◆ **Text shown**

::::

Oligoproline Helix Analyzed In Detail

Crystallography: Researchers get better view of third-most-common protein secondary structure

by Stu Borman
November 14, 2014 | A version of this story appeared in Volume 92, Issue 46

Oligoprolines, short peptides made up only of the amino acid proline, form polyproline II (PPII) helices, the third-most-common peptide and protein secondary structure after α-helices and β-sheets. But no one has been able to structurally analyze PPII helices in detail because oligoprolines are difficult to crystallize.

Now, Helma Wennemers and coworkers at ETH Zurich have crystallized a modified oligo­proline and obtained the first high-resolution crystal structure of an oligoproline PPII helix (J. Am. Chem. Soc. 2014, DOI: 10.1021/ja507405j). The oligoproline was modified with an N-terminal p-bromobenzoyl group.

“We had sheer luck, as is so often the case in crystallization, combined with the right touch by my student Patrick Wilhelm,” Wennemers says.

In addition to the key structural role they play in proteins such as collagen, oligoprolines have been used as molecular spacers and scaffolds for applications such as targeting tumors, forming nanoparticles, assembling supramolecular structures, and inhibiting protein-protein interactions. Dimensional and conformational information obtained from the new structure could help researchers design oligoprolines for specific applications.

::::

◆ **Supplied material**
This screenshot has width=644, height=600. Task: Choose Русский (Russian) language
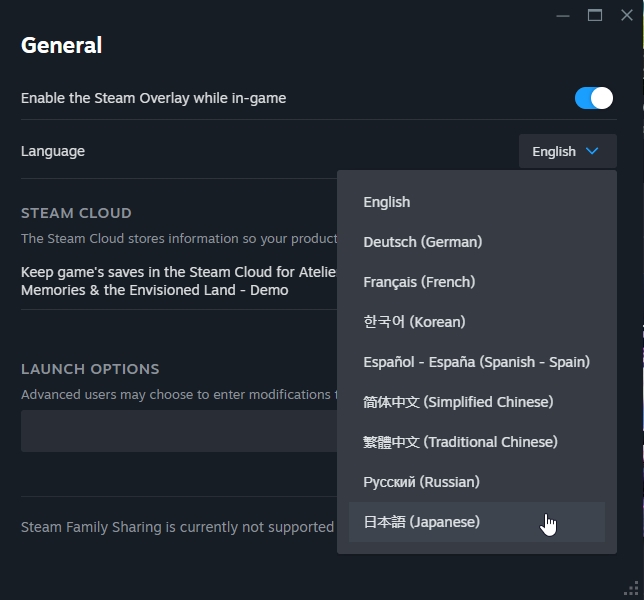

::::

◆ **Your goal**
Return the stretch of the oligoproline helix article above from "Oligoprolines, short peptides" through "difficult to crystallize.", copied word for word.

◆ **Task response**
Oligoprolines, short peptides made up only of the amino acid proline, form polyproline II (PPII) helices, the third-most-common peptide and protein secondary structure after α-helices and β-sheets. But no one has been able to structurally analyze PPII helices in detail because oligoprolines are difficult to crystallize.